The decline in cash transactions, with most estimates of more than 80% occurring digitally, may lessen the impact of penny elimination. Other countries have successfully eliminated low-denomination coins with varying results, with some prices rounding up and others down.
While the U.S. Mint would save money on production, businesses might need to adjust pricing strategies and potentially update point-of-sale systems, while consumers could experience rounding up of prices, particularly in cash transactions.
The rounding of prices could complicate sales tax calculations, potentially leading to minor increases in sales tax revenue for state and local governments.
Businesses may need to update their point-of-sale (POS) systems to automatically handle rounding for cash transactions, according to a financial news site. Cashiers and other staff would need training on how the new rounding rules work and how to explain them to customers.

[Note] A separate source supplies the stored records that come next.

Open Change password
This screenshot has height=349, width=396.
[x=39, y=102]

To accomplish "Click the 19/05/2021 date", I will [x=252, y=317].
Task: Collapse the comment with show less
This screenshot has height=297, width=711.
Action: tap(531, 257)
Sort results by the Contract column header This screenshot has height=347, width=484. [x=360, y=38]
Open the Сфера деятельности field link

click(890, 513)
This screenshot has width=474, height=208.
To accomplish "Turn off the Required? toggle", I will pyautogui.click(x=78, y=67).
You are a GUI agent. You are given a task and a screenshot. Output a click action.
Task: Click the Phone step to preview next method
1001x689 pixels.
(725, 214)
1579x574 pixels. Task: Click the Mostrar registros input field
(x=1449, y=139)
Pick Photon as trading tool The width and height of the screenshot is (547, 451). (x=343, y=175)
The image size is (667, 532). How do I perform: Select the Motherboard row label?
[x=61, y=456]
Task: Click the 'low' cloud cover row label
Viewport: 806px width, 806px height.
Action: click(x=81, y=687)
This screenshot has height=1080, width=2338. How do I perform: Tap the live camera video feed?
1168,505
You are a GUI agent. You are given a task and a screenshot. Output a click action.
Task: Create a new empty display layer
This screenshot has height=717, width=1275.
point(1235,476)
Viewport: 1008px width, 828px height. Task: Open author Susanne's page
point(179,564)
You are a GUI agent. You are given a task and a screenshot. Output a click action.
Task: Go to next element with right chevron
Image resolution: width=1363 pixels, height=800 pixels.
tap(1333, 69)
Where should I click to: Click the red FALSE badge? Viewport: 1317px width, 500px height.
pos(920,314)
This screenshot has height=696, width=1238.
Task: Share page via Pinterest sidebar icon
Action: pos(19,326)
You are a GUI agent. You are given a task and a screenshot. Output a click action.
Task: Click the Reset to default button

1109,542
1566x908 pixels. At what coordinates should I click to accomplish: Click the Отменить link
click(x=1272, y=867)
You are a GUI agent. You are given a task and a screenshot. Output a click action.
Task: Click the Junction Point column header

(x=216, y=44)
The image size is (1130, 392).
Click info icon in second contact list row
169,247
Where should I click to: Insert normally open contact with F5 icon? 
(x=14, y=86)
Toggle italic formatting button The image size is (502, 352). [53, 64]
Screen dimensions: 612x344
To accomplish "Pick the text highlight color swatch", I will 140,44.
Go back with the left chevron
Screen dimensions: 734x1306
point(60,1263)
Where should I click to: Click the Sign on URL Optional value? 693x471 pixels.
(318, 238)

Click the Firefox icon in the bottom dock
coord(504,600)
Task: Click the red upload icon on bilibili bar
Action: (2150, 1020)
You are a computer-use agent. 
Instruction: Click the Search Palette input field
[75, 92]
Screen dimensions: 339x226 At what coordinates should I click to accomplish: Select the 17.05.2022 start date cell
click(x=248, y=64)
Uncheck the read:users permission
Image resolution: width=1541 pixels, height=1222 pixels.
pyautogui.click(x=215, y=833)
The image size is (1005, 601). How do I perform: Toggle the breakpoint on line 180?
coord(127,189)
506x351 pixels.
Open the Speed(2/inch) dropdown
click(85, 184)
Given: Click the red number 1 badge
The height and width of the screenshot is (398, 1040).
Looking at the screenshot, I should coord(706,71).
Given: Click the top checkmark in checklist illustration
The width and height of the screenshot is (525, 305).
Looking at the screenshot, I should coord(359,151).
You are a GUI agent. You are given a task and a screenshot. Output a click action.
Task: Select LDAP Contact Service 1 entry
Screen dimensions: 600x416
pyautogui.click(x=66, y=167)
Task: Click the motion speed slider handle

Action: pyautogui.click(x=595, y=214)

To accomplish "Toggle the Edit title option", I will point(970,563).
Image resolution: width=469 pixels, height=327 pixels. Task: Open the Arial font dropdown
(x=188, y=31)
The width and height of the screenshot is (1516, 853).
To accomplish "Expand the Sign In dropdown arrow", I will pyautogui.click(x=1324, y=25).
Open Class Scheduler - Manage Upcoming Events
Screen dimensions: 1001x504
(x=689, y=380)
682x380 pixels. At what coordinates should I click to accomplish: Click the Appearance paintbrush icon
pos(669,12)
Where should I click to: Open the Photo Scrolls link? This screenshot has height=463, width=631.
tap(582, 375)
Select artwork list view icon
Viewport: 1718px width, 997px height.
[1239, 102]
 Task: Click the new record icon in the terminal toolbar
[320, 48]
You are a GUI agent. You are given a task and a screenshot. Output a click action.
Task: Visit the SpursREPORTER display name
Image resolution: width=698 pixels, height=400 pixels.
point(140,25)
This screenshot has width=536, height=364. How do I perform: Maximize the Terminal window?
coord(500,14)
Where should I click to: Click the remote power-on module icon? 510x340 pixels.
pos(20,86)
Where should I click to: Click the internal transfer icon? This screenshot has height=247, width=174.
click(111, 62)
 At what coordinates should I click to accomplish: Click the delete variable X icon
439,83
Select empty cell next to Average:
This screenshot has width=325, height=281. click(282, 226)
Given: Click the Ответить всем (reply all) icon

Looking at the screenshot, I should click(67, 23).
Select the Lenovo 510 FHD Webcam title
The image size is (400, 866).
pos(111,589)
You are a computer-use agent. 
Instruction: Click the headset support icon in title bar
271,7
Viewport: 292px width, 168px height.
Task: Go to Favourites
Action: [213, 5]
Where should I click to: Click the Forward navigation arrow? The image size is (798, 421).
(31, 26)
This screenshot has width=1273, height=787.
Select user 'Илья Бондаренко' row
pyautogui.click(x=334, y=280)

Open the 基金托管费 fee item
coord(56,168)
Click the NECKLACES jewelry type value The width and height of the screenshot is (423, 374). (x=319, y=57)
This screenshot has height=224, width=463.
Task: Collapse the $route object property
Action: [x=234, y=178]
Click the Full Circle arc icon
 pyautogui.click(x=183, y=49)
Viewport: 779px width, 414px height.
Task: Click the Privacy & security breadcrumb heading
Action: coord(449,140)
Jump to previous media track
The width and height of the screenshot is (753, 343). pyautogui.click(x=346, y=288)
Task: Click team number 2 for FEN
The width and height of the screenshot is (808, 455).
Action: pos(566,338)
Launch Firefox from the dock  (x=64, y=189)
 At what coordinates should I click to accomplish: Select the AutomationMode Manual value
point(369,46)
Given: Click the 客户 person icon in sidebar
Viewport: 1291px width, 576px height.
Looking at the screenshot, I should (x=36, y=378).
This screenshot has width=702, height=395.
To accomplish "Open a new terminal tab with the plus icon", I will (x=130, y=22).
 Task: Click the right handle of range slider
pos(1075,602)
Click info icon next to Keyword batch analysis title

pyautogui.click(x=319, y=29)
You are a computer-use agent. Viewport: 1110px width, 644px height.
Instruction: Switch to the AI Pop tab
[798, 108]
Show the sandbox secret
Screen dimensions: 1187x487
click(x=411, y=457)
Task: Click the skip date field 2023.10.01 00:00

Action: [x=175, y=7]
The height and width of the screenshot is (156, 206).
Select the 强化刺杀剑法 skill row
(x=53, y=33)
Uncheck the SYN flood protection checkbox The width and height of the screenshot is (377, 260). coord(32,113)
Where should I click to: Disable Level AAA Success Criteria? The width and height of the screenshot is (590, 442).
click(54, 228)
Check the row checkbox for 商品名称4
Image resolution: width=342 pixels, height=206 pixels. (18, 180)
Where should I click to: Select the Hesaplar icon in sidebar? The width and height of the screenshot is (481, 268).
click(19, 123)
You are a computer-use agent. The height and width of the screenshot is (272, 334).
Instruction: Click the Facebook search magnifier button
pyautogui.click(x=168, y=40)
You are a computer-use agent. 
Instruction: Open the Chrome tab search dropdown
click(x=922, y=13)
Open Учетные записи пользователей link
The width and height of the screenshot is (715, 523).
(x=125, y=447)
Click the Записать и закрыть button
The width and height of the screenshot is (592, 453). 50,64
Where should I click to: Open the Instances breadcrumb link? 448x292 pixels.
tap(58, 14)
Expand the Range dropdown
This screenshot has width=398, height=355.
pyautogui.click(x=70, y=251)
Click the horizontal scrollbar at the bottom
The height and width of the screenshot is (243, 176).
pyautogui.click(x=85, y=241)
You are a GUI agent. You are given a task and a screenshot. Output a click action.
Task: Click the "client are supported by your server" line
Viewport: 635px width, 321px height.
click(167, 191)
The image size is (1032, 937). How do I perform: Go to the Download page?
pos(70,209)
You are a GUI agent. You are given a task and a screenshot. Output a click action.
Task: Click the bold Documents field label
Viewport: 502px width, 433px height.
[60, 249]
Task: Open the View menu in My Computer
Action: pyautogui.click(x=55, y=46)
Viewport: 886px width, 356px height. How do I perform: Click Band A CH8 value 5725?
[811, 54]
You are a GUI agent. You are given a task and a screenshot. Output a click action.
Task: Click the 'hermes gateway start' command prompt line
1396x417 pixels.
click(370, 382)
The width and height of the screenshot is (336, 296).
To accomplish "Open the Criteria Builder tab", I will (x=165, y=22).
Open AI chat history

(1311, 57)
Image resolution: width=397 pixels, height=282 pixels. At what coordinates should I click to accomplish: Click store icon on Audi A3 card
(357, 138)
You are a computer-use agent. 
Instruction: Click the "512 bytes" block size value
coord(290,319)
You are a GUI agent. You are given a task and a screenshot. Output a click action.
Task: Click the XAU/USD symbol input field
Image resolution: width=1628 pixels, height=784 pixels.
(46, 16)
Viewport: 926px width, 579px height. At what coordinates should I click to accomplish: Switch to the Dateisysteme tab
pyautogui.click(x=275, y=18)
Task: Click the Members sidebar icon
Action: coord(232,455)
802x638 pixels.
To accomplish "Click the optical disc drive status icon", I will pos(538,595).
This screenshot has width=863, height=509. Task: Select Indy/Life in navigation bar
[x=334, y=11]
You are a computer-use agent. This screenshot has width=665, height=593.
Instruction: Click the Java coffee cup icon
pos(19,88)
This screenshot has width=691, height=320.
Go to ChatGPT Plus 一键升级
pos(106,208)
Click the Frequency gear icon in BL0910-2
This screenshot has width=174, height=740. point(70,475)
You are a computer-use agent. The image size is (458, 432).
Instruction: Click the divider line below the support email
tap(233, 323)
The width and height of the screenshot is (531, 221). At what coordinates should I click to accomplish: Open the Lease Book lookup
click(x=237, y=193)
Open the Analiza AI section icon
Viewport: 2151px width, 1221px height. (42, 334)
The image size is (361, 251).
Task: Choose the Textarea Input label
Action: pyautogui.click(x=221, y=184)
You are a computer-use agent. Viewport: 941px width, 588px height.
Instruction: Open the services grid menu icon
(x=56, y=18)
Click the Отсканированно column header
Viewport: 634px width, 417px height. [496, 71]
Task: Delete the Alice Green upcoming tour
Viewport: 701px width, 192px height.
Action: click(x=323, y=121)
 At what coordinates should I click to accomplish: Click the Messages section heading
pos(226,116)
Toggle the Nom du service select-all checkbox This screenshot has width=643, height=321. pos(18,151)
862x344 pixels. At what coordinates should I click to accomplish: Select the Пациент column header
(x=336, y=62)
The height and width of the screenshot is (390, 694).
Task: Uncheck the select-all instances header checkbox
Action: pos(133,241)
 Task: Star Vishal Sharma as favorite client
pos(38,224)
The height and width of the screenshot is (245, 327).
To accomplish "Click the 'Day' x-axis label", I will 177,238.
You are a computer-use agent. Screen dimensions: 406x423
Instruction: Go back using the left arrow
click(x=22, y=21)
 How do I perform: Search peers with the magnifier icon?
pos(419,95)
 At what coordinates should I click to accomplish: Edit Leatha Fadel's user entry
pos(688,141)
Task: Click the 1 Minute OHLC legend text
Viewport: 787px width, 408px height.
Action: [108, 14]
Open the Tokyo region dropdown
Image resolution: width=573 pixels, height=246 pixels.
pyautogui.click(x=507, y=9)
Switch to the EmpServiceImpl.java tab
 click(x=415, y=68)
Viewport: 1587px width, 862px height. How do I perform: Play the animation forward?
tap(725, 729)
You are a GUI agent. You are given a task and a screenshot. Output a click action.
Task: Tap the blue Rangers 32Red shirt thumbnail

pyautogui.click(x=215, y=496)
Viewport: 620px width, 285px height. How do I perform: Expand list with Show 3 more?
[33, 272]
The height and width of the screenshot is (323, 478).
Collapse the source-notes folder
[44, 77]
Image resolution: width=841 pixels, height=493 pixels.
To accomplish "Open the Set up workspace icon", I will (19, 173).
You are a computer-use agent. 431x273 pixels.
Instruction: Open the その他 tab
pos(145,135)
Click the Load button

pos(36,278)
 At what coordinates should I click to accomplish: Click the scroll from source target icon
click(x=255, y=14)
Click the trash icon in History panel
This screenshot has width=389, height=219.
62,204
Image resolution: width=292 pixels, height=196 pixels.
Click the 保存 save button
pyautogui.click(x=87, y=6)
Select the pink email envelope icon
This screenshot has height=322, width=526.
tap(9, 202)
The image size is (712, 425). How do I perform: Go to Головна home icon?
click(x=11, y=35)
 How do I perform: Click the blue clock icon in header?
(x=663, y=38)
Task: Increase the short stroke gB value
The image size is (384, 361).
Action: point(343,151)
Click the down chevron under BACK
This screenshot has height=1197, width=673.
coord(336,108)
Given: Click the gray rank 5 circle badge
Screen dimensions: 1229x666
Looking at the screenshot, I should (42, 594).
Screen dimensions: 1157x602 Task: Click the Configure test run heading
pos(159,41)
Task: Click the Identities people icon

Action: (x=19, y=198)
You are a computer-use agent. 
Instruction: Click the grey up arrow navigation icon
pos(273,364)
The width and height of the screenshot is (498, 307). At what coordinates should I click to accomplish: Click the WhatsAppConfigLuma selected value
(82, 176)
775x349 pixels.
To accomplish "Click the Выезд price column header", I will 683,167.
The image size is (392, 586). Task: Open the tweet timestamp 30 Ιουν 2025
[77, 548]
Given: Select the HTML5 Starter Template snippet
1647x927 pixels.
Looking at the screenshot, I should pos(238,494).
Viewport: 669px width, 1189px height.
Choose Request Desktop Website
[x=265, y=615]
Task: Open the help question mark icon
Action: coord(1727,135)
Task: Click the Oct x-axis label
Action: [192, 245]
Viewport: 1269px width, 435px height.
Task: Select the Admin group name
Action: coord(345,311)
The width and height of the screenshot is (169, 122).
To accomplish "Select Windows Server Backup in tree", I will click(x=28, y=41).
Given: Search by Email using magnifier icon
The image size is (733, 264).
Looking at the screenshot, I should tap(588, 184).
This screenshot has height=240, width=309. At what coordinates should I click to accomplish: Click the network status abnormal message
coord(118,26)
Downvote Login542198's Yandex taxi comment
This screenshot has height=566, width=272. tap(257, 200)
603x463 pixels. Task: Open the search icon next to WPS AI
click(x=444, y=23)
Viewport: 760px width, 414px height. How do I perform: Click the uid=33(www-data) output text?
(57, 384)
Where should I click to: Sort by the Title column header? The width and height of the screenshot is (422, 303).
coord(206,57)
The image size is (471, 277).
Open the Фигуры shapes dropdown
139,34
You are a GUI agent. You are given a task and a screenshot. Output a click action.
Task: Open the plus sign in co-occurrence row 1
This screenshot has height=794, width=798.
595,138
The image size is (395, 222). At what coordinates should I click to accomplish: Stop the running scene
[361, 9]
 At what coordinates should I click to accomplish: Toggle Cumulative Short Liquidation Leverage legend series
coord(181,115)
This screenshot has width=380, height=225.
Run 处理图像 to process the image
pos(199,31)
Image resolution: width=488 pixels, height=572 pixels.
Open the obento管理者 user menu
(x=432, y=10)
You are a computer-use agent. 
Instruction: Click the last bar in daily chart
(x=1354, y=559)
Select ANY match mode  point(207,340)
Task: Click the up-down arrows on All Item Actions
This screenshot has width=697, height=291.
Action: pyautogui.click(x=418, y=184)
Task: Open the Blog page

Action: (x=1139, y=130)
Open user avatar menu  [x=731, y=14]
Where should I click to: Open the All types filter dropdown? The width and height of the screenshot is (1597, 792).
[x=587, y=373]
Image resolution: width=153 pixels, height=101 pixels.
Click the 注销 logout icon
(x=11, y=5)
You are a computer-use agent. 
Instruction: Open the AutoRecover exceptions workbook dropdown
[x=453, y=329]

Businesses need to be mindful of how rounding impacts customer perception and ensure transparency in their pricing practices.
Rounding up prices could lead to a slight increase in the cost of some goods and services, particularly for those who frequently pay with cash. While some consumers might experience a slight increase in prices because of rounding, economists say the overall impact is expected to be modest.
It is estimated that ending penny production would immediately save taxpayers $56 million in reduced material costs, according to the Treasury.
The production of pennies uses zinc and copper, and the processes of mining and transporting these metals contribute to carbon emissions and other pollutants. Eliminating the penny would reduce the demand for these resources and lessen the associated environmental impact.
The debate surrounding the elimination of the penny from U.S. currency has strong arguments on both sides. However, the benefits of doing away with the penny are substantial, particularly concerning economics, efficiency and the environment.
Still, many argue that eliminating the penny could pave the way for a shift towards a more cashless society.